# [Task brief]
All lines holding the word "sidebar" should be located in the records and copied.
*** Record extracts ***
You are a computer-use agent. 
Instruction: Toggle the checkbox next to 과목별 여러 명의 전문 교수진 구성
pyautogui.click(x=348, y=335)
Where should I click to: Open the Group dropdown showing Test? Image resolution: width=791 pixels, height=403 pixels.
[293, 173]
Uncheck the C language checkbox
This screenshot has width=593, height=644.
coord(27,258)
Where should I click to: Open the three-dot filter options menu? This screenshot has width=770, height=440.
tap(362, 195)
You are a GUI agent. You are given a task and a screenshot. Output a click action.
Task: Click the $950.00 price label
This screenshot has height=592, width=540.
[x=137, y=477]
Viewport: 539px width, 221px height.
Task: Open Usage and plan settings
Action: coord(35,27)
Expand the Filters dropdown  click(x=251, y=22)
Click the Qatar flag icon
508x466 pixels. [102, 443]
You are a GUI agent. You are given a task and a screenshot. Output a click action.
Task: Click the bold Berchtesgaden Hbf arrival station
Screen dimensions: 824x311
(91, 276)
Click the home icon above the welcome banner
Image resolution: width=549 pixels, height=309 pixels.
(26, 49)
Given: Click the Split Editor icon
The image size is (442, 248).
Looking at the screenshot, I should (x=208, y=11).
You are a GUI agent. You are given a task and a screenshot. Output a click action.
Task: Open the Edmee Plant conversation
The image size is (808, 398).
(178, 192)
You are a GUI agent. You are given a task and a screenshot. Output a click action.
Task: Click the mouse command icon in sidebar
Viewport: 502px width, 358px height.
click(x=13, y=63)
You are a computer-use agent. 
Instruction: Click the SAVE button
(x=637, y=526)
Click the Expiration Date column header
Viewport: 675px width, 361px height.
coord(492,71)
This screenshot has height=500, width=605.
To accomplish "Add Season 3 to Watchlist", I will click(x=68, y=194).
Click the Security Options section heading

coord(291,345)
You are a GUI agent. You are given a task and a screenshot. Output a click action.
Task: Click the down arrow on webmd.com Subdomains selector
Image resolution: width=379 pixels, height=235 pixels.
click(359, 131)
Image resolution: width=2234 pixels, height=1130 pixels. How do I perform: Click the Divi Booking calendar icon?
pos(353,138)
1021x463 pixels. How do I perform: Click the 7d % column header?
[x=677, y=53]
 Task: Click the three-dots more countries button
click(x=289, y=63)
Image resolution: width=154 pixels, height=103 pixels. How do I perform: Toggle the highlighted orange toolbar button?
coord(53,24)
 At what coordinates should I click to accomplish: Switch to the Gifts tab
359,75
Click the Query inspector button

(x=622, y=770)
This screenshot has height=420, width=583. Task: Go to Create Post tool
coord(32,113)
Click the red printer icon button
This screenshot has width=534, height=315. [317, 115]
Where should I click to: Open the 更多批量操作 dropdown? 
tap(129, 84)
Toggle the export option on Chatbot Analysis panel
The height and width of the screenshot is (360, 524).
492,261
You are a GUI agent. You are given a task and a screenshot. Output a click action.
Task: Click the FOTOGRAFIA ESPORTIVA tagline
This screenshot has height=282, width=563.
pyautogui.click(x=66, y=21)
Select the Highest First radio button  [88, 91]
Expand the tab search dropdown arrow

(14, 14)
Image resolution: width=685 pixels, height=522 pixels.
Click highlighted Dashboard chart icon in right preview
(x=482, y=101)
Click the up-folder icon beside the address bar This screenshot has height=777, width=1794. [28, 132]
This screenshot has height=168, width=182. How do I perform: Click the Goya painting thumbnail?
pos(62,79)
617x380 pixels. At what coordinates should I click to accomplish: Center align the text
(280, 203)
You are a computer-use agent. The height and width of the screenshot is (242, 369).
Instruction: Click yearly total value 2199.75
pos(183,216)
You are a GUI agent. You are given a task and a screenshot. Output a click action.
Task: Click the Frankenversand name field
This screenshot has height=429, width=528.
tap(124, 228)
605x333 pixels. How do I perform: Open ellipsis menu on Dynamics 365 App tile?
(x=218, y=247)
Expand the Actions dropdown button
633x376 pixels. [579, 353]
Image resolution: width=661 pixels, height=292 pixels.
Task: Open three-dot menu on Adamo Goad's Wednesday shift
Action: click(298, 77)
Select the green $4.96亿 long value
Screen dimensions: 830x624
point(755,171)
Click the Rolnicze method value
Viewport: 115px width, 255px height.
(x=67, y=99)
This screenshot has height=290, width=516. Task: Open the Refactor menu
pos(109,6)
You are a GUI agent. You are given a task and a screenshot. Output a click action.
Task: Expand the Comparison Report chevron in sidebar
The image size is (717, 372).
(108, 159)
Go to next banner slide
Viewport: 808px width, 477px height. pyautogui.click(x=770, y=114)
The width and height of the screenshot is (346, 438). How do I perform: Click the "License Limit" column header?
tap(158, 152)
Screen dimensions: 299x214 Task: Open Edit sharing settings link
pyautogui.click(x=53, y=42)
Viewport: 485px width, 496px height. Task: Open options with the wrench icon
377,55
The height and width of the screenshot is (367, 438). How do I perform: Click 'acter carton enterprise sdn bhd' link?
*** End of Record extracts ***
# [Answer to the problem]
Task: Click the mouse command icon in sidebar
Task: Expand the Comparison Report chevron in sidebar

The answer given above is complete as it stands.